Sticks and stones may break my bones, but words will never hurt me.Popular saying
This saying couldn’t be further from the truth. So, get that out of your heads right now. Hurtful words when spoken by people we love, may cause relationship breakdowns.
Malicious statements stay embedded in our heads for what seem like forever. Those words never go away. They impact how we relate to others, and how we view ourselves.
Verbal Bullying Helps Noone
Harmful Words May Not Break Your Bones. But They Break Your Spirit, And Your Soul.
The psychological impact of a broken spirit as a result of damaging interactions, can never be repaired. It may take years to heal from destructive quarrels spoken in the relationships we hold in high esteem.
When couples come to counseling, this is an indication that there is still hope to mend their relationships.
I encourage couples in therapy to be mindful of the derogatory, and mean-spirited phrases that are readily, and easily dished out in the therapy room.
Destructive words used over and over again in couples’ dialogue, can become a natural part of the shattered communicative style.
Couples in this case, have a difficult time expressing themselves appropriately; arguments and repercussions rarely cease.
Avoidance Doesn’t Work Either
Simply trying to avoid conflicts or disagreements with a spouse, won’t help nor change the situation. Life happens. We are different people, with different upbringings, and different experiences.
Therefore, avoiding ineffective communication methods are a start in the right direction.
Let’s take a look at some of the negative ways couples articulate when they are upset, frustrated, and/or downright angry with each other.
The blame game is when it’s always the other person’s fault. In general, people have a difficult time owning their contribution to a problem. It’s easier to point away from oneself; in the direction of the other person.
Tit For Tat
Oftentimes repaying the insult, the aggression, and the spitefulness makes couples believe they have won the battle. Tit for tat only leave partners feeling alone and defeated.
It’s a nightmare when a spouse calls their partner names they despise. It’s almost as if they are using words as a weapon that caused real pain in the past; revisiting old wounds that were harmful for them.
Imagine the one person who should have a partner’s best interest no matter what, defames the character as if it means nothing to them. As if the one being belittled had committed the worst human act possible to mankind. This is damaging for couples, to say the least!
Sometimes when enraged by people who are involved in committed relationships, disappointment and disgust comes out in language not fit for the Pope. It seems hard at times to find other suitable words to describe the calamity faced, but to cuss it out.
Screaming And Yelling
The partner on the receiving end won’t remember the point which was being made. All that will be remembered was the screaming and yelling. Once the giver’s vocal cords attain a certain decibel level, the receiver normally tunes out. This is almost guaranteed to be pointless and of poor communication.
As my couples tell me, nothing is more disrespectful, and barbarous than being cut off. Nothing is worse than being stopped right in their tracks, in mid sentence, when they’re pouring their hearts out.

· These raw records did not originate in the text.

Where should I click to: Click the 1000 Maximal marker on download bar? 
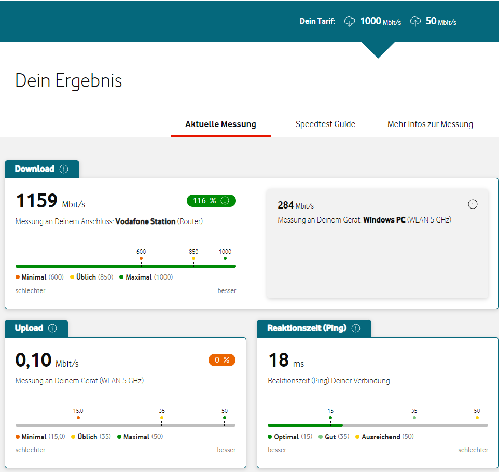(x=225, y=258)
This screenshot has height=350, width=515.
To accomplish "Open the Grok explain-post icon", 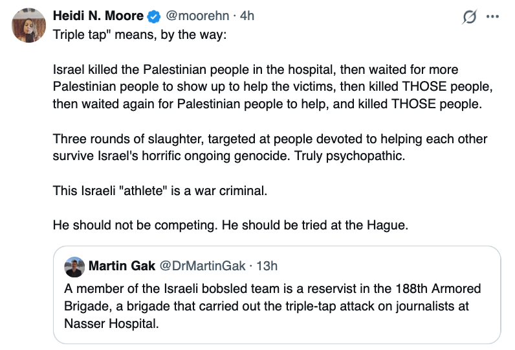I will pyautogui.click(x=470, y=17).
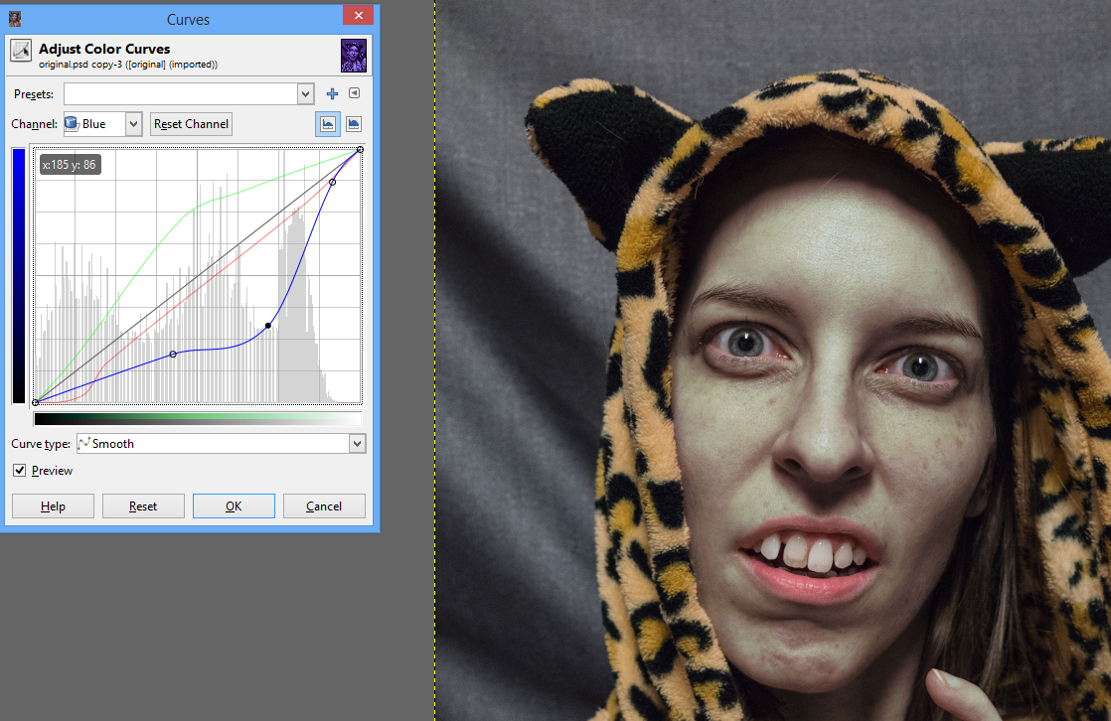Click the Adjust Color Curves header icon
Screen dimensions: 1111x721
click(x=20, y=50)
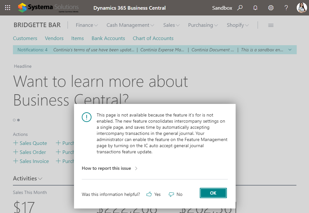Open the Cash Management menu
This screenshot has width=309, height=213.
tap(130, 25)
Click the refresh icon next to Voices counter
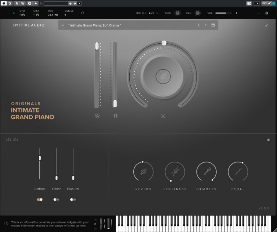This screenshot has height=232, width=277. tap(82, 13)
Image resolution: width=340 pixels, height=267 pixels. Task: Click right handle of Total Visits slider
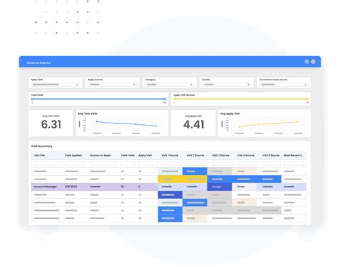[165, 99]
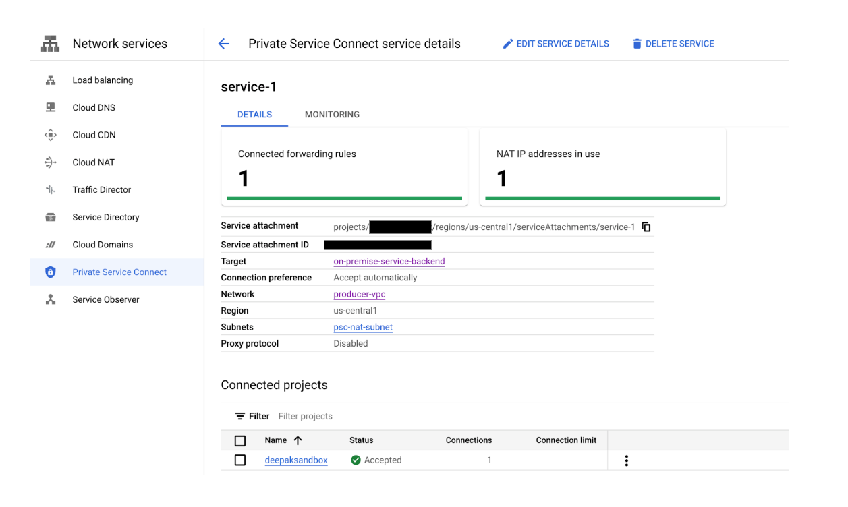
Task: Click the back arrow icon
Action: (x=224, y=44)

Even though no words are used to describe how fed up a spouse may feel, shutting down is just communication without words. Using the silent treatment is just as inconsiderate as screaming, yelling and name calling. Non-verbal communication can sometimes be worse.
The Culprit – Poor Communication
When we sum it all up, communication should get the prize. I’m not talking about good communication, but the lack thereof. The breakdown in communication can be caused by all of the following, including but not limited to:
- learned behaviors
- past rejection
- feelings of inadequacy
- being neglected
- insecurity about oneself
- reinforcing negative habits
- fear of loneliness
- fear of vulnerability
Why would we choose to defend ourselves in a negative way, as opposed to the right, respected and revered manner? To show our spouse that we love and care about him or her.
I believe, sometimes we really just don’t know how. We have never been taught, given the tools, nor the understanding of how this all works.
To emphasize the bolded point above, a client in marriage counseling last week, stated he didn’t realize that he hadn’t been communicating well all these years. He further added, “how can I learn if I didn’t even know I was hurting her so much?” He came to the conclusion that taking part in marriage counseling was key to solving his communication problems.
When we begin to see how it all makes sense, couples get along better with each other and start placing the pieces of the puzzle together. Defense mechanisms are broken down and authentic healing takes place.
Some of the techniques I teach my couples in therapy are how to learn effective listening skills, showing empathy, giving genuine validation, understanding interpretation, and problem solving.